Amethyst gazed at her, uncomprehending, almost wishing that Una was not going to enter on grown-up life with this new strange force within her. She recalled a saying that she had once heard Mr Riddell quote, “that a great deal of religion needed a great deal of looking after,” and she felt half afraid. She was correct and careful in the performance of the religious duties in which she had been trained; but all the glow of feeling, with which she had knelt by Lucian’s side in Cleverley Church, had departed with the earthly love from which she had hardly distinguished it.

“I’m afraid, dear,” she said gently, “that Eaton Square won’t be a very heavenly sort of place for either of us. If we are tied to any stakes there, no doubt we shall have to smile at them, but I doubt whether the smiles will come from heaven!”

“I shall not mind Eaton Square now,” said Una.

“Well,” said Amethyst, giving herself a sort of mental shake, “anyhow, we have to live there for the next three months. So we must do the best we can.”

Chapter Nineteen
Marshalling the Company

“I never did see any use in making pretences. People always see through them, and then where are you? If I did try to look as if I had thousands to spare, not a soul would believe me. Nothing answers like telling the truth.”

This beautiful sentiment was uttered by Lady Haredale one bright afternoon, some few weeks after the arrival of the party from Silverfold at the house in Eaton Square.

The big drawing-rooms were flooded with all the sunlight that a spring day in London could supply, perhaps in illustration of Lady Haredale’s contempt of pretences; for their handsome fittings and furniture had seen many sets of tenants for the season, and were by no means in their first freshness. But, as Lady Haredale said, “Who cared? – There were some houses, she believed, where people were asked to come and see the furniture, but she asked people to come and see herself and her girls – and they generally came.”

Liberally supplied with flowers, and filled with graceful inhabitants, the effect of the shabby, elegant drawing-room, with its open windows and fearless daylight, was not amiss.

Indeed, there was a touch of genius in the way Lady Haredale faced the situation, and, spite of the ineffaceable memories behind her, Amethyst was sometimes almost bewitched into believing her mother to be the most ingenuous of women.
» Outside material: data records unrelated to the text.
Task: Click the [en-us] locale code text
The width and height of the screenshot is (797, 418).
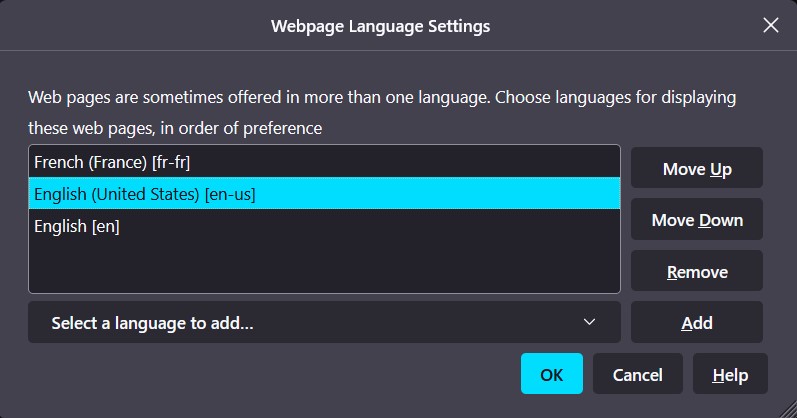Action: 230,194
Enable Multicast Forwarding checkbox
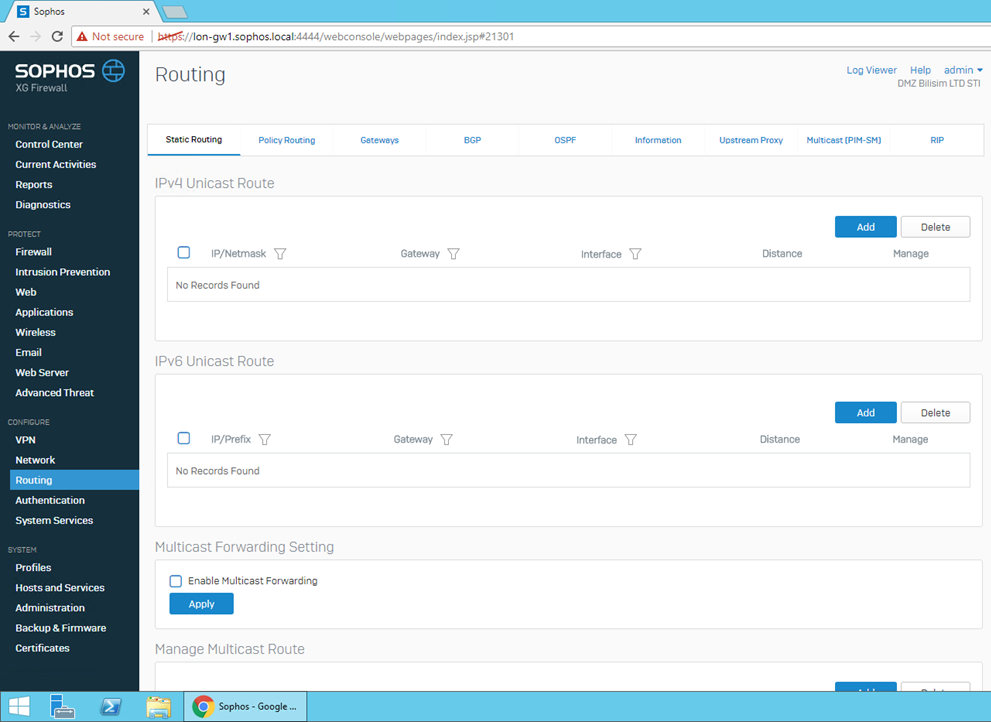 click(x=176, y=581)
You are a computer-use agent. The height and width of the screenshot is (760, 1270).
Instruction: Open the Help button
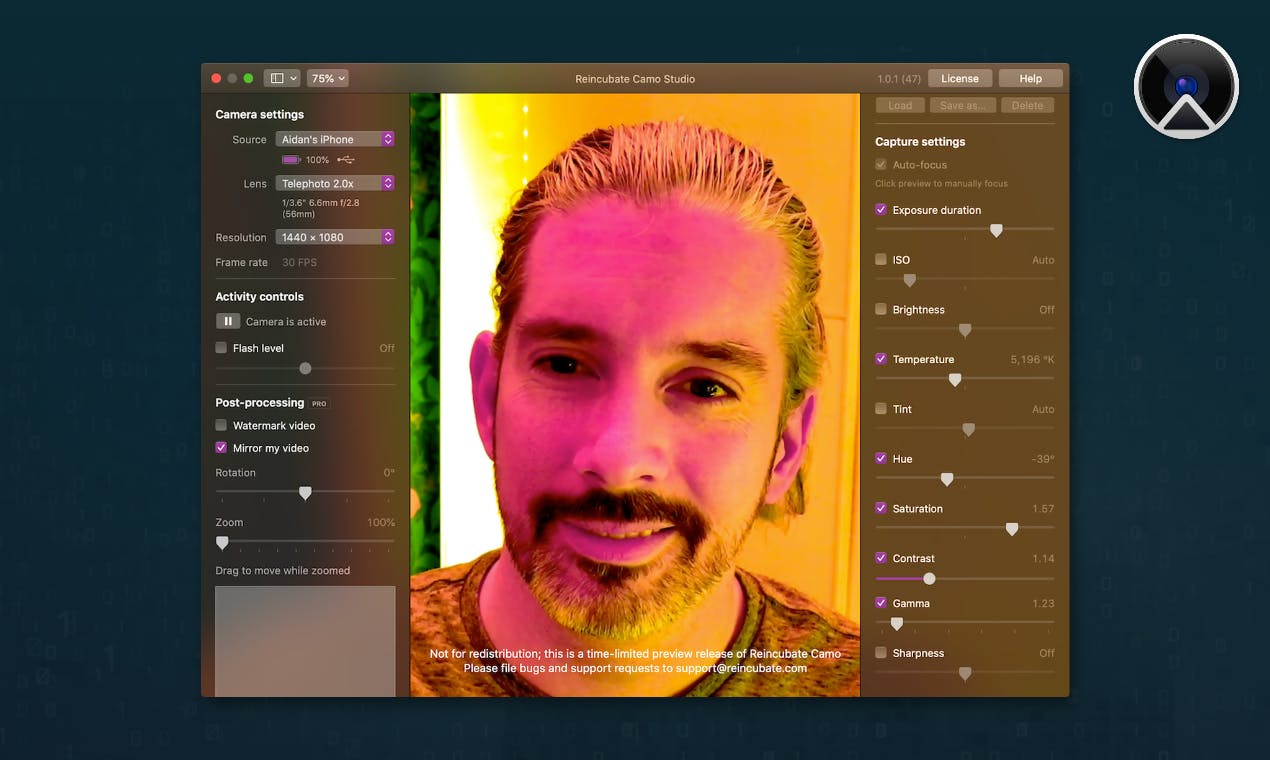tap(1030, 78)
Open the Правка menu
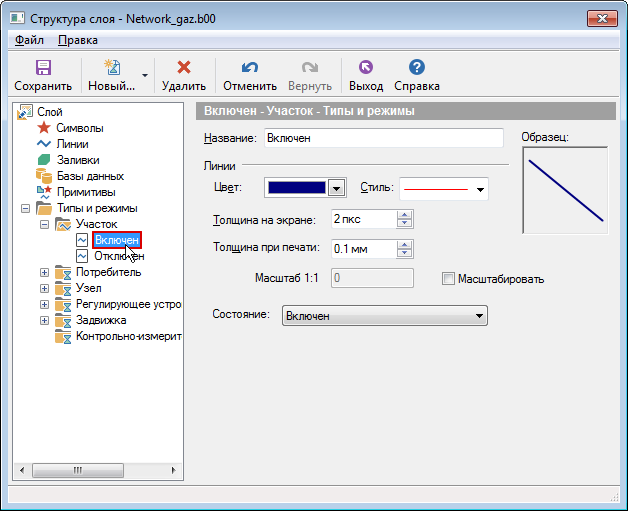Image resolution: width=628 pixels, height=511 pixels. click(x=78, y=41)
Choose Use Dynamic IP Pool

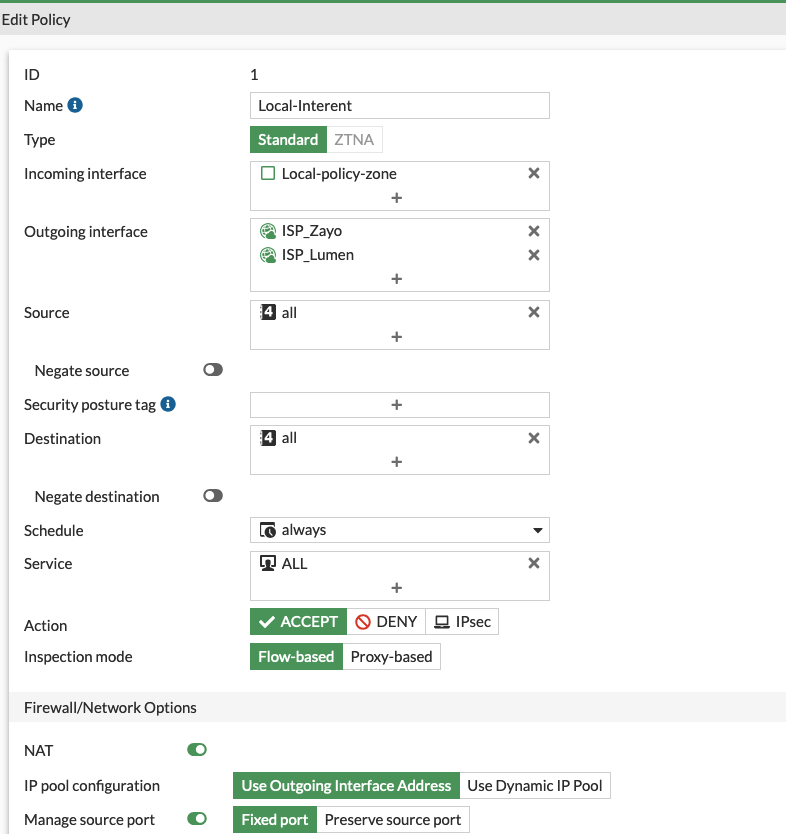tap(535, 786)
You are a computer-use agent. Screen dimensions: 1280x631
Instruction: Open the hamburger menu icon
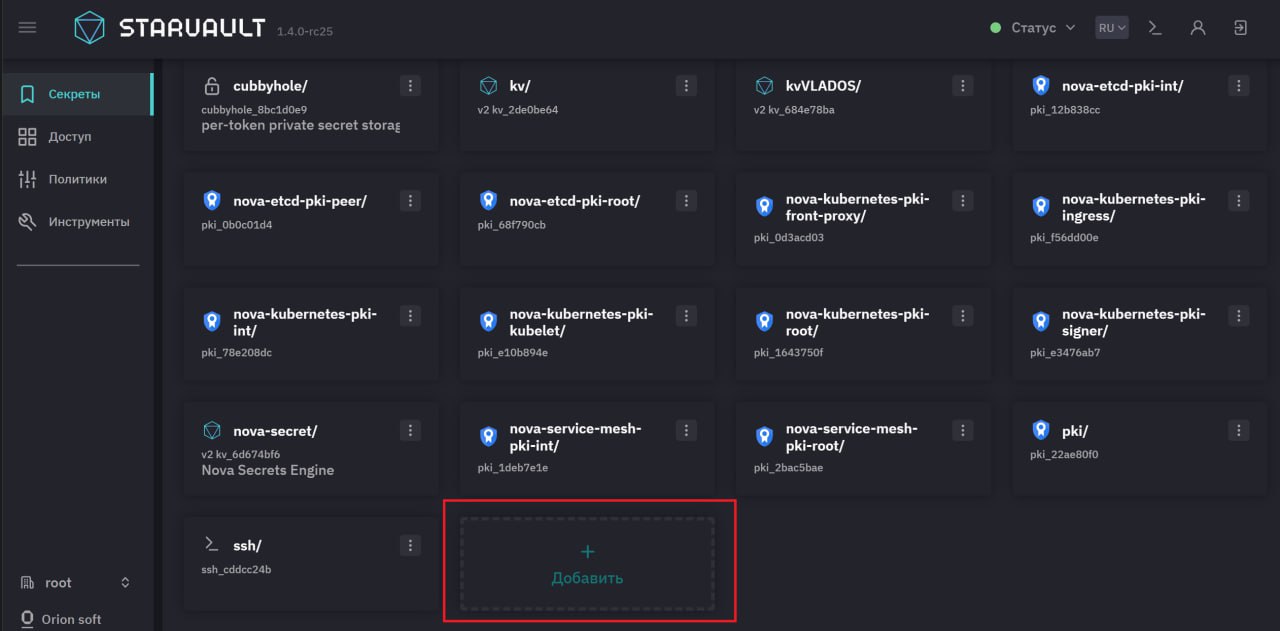point(27,28)
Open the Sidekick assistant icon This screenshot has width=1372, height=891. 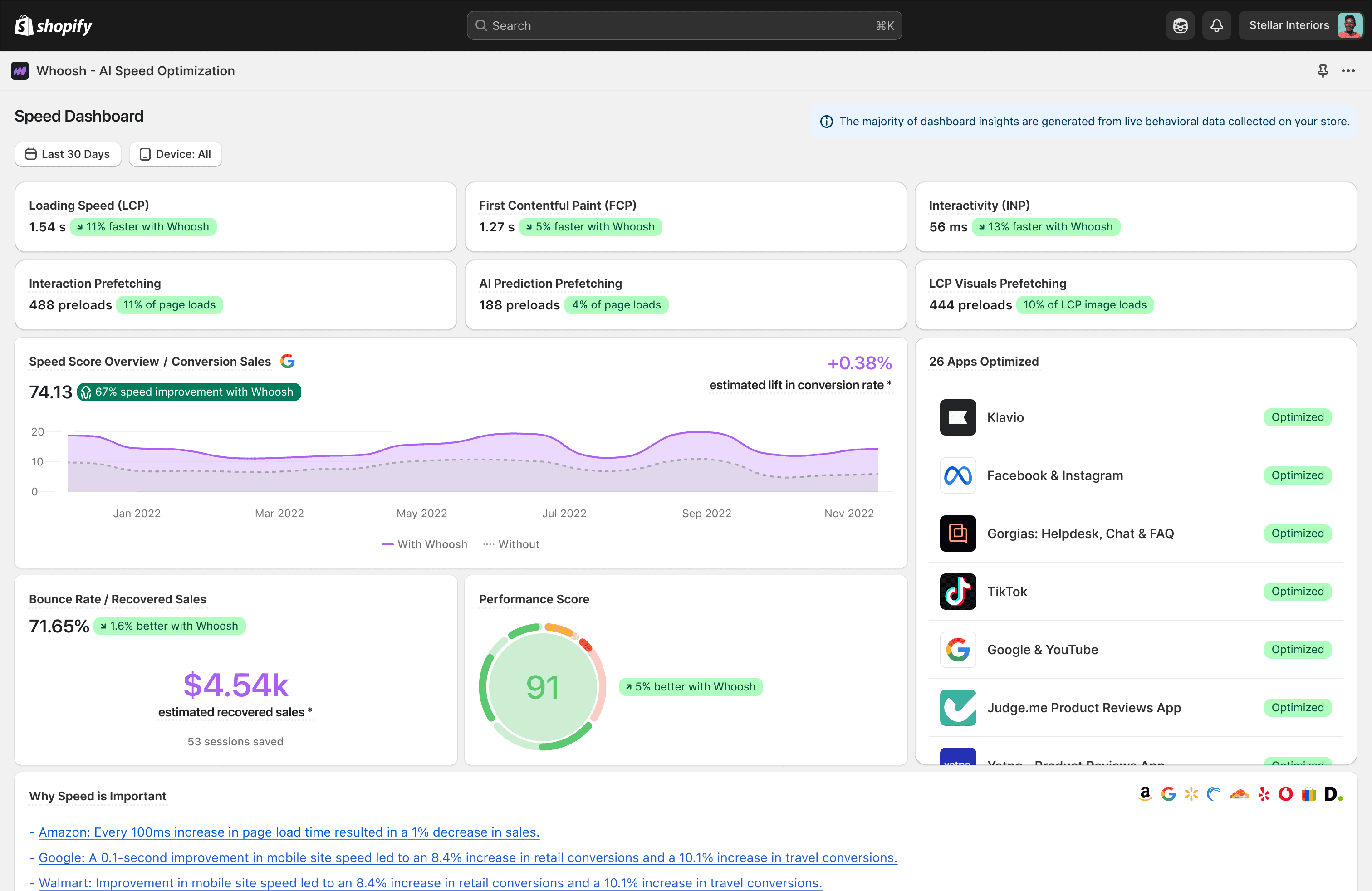click(1180, 25)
Lady Haredale often bought trifles for herself or for her daughters, which took her fancy, and which were always tasteful and becoming, quite regardless of the cost; but she never bought anything, or chose anything, to conceal the fact that they had less than the usual amount to spend on their clothes. She forestalled the comments of acquaintances by the simplest confession.

“You see,” she would sometimes say, with her wide-open eyes and her sweet smile, “we have scraped every farthing we can get together, and joined with Miss Haredale’s nice little heiress to give our girls a chance. We think Amethyst is so pretty, that it is quite a duty to make a great effort. Of course we shall have to pay for it afterwards, or perhaps we shan’t – Dear me! – one can’t always, you know. We can no more afford, properly, to have a London season, than we can fly, but I can’t sacrifice such a beauty as I think my girl is, and I’ve brought all her sisters to town, that they may get a little pleasure when they can. Perhaps we shall never be able to come up again. But here we are – and so enjoying it. We have to do it all simply, but we don’t mind that the least little bit.”

Simplicity is comparative, but it was quite true that Lady Haredale wasted far less regret than most women would have done, on the defects of the turn-out in which she drove in the park with her beautiful daughter.

“What does it matter?” she would say. “My lord has had good horses more than once, and every one knows that he has always had to sell them.”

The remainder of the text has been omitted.